When asked by The Huffington Post, Brown did not have a comment on the presidential rumors, but a representative did reference a statement he made at the California Chamber of Commerce host breakfast in May, during which Brown said "time is kind of running out on that." And polls show Brown could enjoy an easy reelection for governor in 2014.
But some argue that Brown's actions -- particularly his recent fundraising efforts -- suggest otherwise.
“Every move he’s making is the move of a presidential candidate,” said Ralph Nader, a five-time presidential candidate himself, to the Los Angeles Times. “It’s almost a blueprint.”
As KCAL9′s Dave Bryan noted, many political analysts believe a presidential run for Brown would be both unlikely and unsuccessful. But it's also not an impossibility.
"You call late December the holiday season; in the political world we call it the crazy season," he said. "That doesn't mean it can't happen."
Brown, 75, certainly has the experience under his belt. He's twice served as California's governor, and has held a variety of political positions throughout the years, including mayor of Oakland and attorney general of California.

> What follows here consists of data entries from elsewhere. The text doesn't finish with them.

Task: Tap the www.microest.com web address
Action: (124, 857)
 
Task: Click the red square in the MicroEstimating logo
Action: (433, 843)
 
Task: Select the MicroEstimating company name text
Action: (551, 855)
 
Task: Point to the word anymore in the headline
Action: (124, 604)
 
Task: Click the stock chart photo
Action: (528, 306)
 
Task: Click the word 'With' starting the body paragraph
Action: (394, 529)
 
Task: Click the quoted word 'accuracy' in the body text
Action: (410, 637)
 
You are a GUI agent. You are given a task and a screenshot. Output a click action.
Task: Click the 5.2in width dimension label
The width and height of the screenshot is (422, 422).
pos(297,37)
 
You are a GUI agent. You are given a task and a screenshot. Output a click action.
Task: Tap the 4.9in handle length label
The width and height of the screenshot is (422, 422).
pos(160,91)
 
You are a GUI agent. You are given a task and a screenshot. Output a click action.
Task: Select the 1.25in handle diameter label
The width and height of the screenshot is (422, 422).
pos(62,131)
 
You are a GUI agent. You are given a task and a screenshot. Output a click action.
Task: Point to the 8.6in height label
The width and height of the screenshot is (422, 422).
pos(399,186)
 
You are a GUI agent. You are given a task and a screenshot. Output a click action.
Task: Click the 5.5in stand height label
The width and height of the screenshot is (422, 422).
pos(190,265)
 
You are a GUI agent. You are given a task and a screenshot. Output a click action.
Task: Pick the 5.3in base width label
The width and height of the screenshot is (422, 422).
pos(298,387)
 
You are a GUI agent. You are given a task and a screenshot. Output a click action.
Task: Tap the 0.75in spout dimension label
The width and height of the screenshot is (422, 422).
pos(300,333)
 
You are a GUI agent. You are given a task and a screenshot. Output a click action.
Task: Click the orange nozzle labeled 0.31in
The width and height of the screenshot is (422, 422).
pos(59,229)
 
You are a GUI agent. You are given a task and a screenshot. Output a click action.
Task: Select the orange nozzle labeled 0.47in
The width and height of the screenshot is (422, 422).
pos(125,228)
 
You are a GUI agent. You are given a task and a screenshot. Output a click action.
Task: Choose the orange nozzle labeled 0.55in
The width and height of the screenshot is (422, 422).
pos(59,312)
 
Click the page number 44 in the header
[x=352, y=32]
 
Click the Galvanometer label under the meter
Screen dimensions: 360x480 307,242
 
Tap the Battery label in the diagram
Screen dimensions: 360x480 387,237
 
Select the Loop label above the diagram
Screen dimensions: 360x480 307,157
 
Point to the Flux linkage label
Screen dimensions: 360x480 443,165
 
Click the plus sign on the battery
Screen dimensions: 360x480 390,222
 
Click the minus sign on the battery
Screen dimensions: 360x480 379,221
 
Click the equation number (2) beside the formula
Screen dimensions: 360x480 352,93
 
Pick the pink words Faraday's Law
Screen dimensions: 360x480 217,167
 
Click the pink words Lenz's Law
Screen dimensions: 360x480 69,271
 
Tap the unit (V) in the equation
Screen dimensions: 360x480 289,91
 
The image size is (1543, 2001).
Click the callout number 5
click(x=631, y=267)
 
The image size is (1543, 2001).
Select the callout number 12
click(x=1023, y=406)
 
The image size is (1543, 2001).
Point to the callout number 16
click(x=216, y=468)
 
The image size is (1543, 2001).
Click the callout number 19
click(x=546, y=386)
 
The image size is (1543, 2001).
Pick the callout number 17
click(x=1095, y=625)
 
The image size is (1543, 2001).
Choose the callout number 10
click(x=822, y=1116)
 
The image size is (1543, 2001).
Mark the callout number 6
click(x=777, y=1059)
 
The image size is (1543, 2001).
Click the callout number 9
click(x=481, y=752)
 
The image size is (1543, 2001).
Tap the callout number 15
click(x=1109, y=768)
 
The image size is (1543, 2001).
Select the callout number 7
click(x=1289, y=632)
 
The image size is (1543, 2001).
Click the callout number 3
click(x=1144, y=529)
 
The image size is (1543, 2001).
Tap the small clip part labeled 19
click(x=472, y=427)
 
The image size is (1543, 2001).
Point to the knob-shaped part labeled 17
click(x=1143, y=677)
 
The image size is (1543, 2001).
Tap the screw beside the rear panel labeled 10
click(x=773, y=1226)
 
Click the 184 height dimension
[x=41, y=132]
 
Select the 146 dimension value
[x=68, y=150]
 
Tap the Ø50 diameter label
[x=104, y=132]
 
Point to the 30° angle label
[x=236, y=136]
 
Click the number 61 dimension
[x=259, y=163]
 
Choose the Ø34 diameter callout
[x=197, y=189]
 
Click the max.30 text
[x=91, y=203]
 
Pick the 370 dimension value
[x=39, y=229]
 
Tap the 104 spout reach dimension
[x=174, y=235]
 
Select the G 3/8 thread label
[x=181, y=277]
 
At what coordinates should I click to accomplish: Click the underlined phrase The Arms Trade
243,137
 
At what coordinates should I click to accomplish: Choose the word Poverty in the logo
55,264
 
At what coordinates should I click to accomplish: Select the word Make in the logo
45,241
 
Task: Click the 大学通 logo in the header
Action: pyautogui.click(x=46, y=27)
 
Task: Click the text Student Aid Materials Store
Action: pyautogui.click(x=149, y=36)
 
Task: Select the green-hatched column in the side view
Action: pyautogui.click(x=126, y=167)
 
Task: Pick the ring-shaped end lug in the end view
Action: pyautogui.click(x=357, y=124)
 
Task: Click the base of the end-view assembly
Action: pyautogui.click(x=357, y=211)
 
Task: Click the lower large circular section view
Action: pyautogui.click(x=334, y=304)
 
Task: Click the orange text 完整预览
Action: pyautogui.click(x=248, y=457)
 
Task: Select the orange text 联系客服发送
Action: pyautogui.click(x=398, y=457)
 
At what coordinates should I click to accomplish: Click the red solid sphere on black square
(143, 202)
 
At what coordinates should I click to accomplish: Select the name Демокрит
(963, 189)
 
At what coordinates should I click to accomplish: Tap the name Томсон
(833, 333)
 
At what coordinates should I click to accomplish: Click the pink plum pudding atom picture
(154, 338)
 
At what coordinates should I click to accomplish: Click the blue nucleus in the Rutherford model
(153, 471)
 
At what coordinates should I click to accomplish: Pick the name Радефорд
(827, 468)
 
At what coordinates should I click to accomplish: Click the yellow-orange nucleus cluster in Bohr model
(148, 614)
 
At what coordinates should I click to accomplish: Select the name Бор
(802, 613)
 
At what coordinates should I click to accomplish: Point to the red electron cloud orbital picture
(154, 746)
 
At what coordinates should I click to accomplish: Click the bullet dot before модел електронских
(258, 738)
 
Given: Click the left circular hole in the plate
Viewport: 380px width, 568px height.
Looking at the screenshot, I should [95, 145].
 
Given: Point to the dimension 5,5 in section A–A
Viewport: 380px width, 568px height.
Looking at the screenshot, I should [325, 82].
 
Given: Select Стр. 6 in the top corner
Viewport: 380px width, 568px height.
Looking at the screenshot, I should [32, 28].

Should Brown run for president, it would mark his fourth attempt.
Despite his age and failed former campaigns, Brown seems to have support for the idea of a run.
“Jerry Brown is a rock star in California. I mean, he’s California’s rock star. He’s just risen… once again,” RoseAnn DeMoro, the executive director of the nation's largest nurses union, told CBS. "Jerry Brown is precisely what America needs. He knows how to govern. He’s not beholden to special interests."
At a fundraiser in Sacramento in June of last year, Vice President Joe Biden said Brown is "the smartest guy in American politics."
Even some journalists seem to be pushing Brown into the ring.
While a Brown campaign would widely be seen as a longshot, the LA Times noted that he could provide relief for Democrats who aren't lining up behind the party's seemingly inevitable candidate: Hillary Rodham Clinton.
While Brown has done nothing to fuel the competition, some would welcome his candidacy as a way to stop what Nader called the “coronation” of Hillary Rodham Clinton by the Democratic Party establishment. Others unhappy with Clinton had their hopes invested in freshman Sen. Elizabeth Warren of Massachusetts, who they consider less beholden to Wall Street, but she has vowed not to run in 2016.